On Mon, 23.02.09 03:42, Lennart Poettering (mznyfn@0pointer.de) wrote:

...

On Sun, 22.02.09 04:14, Lennart Poettering (mznyfn@0pointer.de) wrote:

...
I wrote this little test to track down all kinds of timer issues: it opens and sets up a sound device. Then it will constantly query _avail(), _delay() and _htstamp() in a busy loop writing a single sample at a time. The three values are then printed along with a system timestamp. The data generated like this can be opened in gnumeric and a nice graph be drawn.

Hmm, did some more testing with this tool on other cards:

On es1969 snd_pcm_avail() sometimes returns values like 1073728596 samples. This smells a lot like an overflow given that this times four (i.e. the sample size in bytes) is near to 2^32.

[...]

...

Here's an output of this tool for an emu10k1 card:

[...]

This is the end of the tool's output for HDA AD1989B:

http://fpaste.org/paste/4240

The device is completely filled up (i.e. avail is 0, delay is 4416) and then after 2us suddenly the avail jumps to 4971973988617027465 and the delay to -4971973988617023049.

Smells like an integer overflow to me ...

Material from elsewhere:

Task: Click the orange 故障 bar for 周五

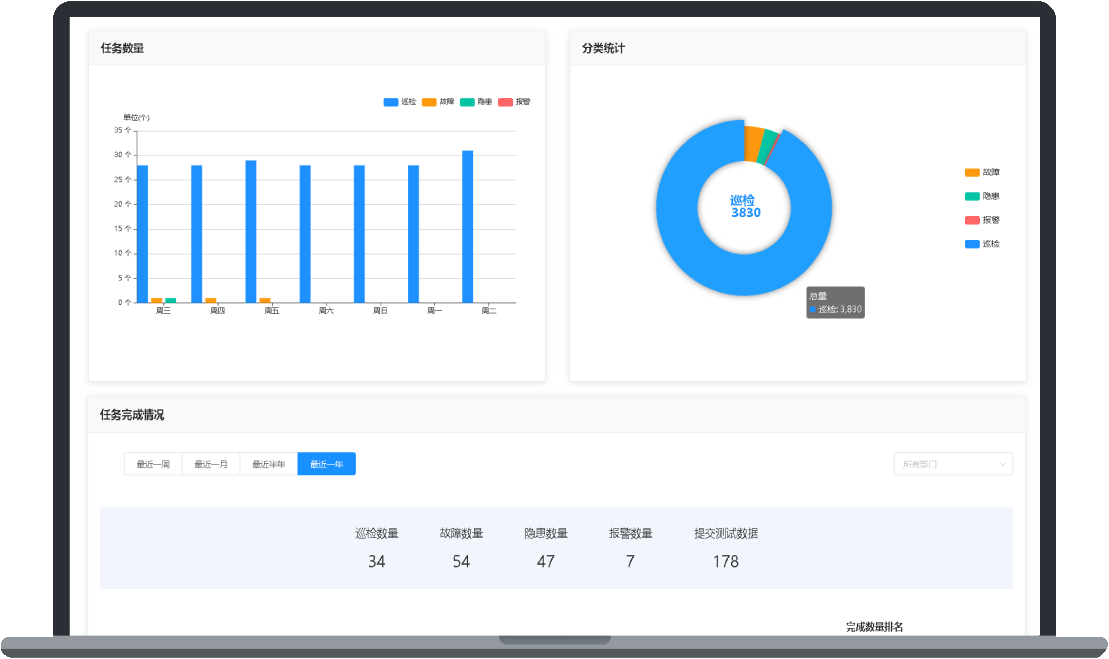Action: (x=265, y=300)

Hmm, for now my little testing experiment I've now found es1969, ens1371, intel8x0, snd-emu10k1 and some intel-hda to have unreliable _avail() or _delay().

Lennart

-- Lennart Poettering Red Hat, Inc. lennart [at] poettering [dot] net ICQ# 11060553 http://0pointer.net/lennart/ GnuPG 0x1A015CC4

Lennart Poettering

8:20 p.m.

On Mon, 23.02.09 03:56, Lennart Poettering (mznyfn@0pointer.de) wrote:

...

Hmm, for now my little testing experiment I've now found es1969, ens1371, intel8x0, snd-emu10k1 and some intel-hda to have unreliable _avail() or _delay().

And here's the output for HDA STAC92xx:

http://pastebin.mandriva.com/7149

The first dump is the interesting one: when audio starts to play the buffer abruptly runs empty in just 20us after the device started. (The rightmost column is the state btw, 3 == playing).

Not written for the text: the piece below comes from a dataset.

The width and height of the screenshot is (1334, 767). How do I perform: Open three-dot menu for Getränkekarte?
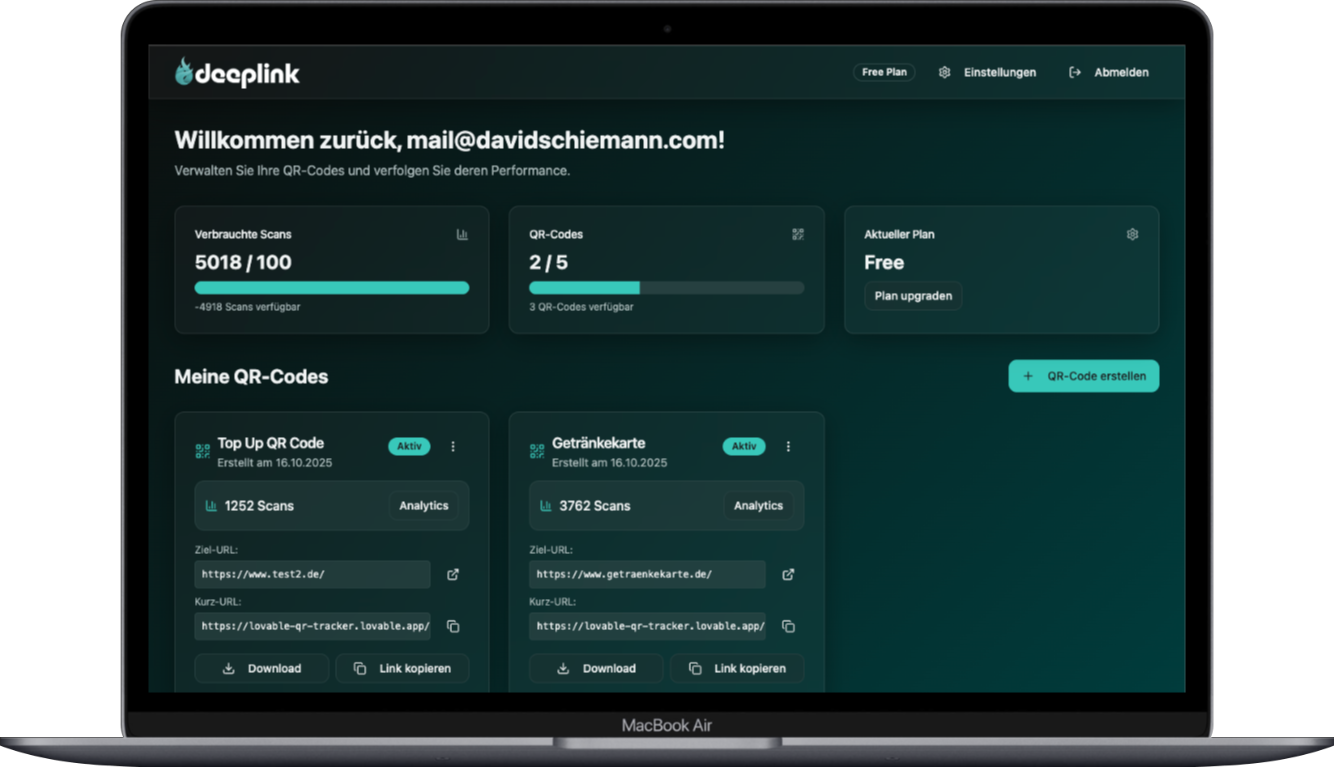[788, 446]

A quick overview of cards where _delay() and/or _avail() are unreliable:

es1969 ens1371 intel8x0 emu10k1 intel-hda on STAC92xx intel-hda on AD1989B

Lennart

-- Lennart Poettering Red Hat, Inc. lennart [at] poettering [dot] net ICQ# 11060553 http://0pointer.net/lennart/ GnuPG 0x1A015CC4

Colin Guthrie

8:24 p.m.

'Twas brillig, and Lennart Poettering at 23/02/09 19:20 did gyre and gimble:

...

On Mon, 23.02.09 03:56, Lennart Poettering (mznyfn@0pointer.de) wrote:

...
Hmm, for now my little testing experiment I've now found es1969, ens1371, intel8x0, snd-emu10k1 and some intel-hda to have unreliable _avail() or _delay().

And here's the output for HDA STAC92xx:

http://pastebin.mandriva.com/7149

I realised that post will timeout after a month, so here is a longer term one :)

http://pastebin.mandriva.com/7238

...

The first dump is the interesting one: when audio starts to play the buffer abruptly runs empty in just 20us after the device started. (The rightmost column is the state btw, 3 == playing).

A quick overview of cards where _delay() and/or _avail() are unreliable:

es1969 ens1371 intel8x0 emu10k1 intel-hda on STAC92xx intel-hda on AD1989B

Lennart

-- Colin Guthrie gmane(at)colin.guthr.ie http://colin.guthr.ie/ Day Job: Tribalogic Limited [http://www.tribalogic.net/] Open Source: Mandriva Linux Contributor [http://www.mandriva.com/] PulseAudio Hacker [http://www.pulseaudio.org/] Trac Hacker [http://trac.edgewall.org/]

Lennart Poettering

24 Feb 24 Feb

4:21 a.m.

On Mon, 23.02.09 20:20, Lennart Poettering (mznyfn@0pointer.de) wrote:

...

On Mon, 23.02.09 03:56, Lennart Poettering (mznyfn@0pointer.de) wrote:

...
Hmm, for now my little testing experiment I've now found es1969, ens1371, intel8x0, snd-emu10k1 and some intel-hda to have unreliable _avail() or _delay().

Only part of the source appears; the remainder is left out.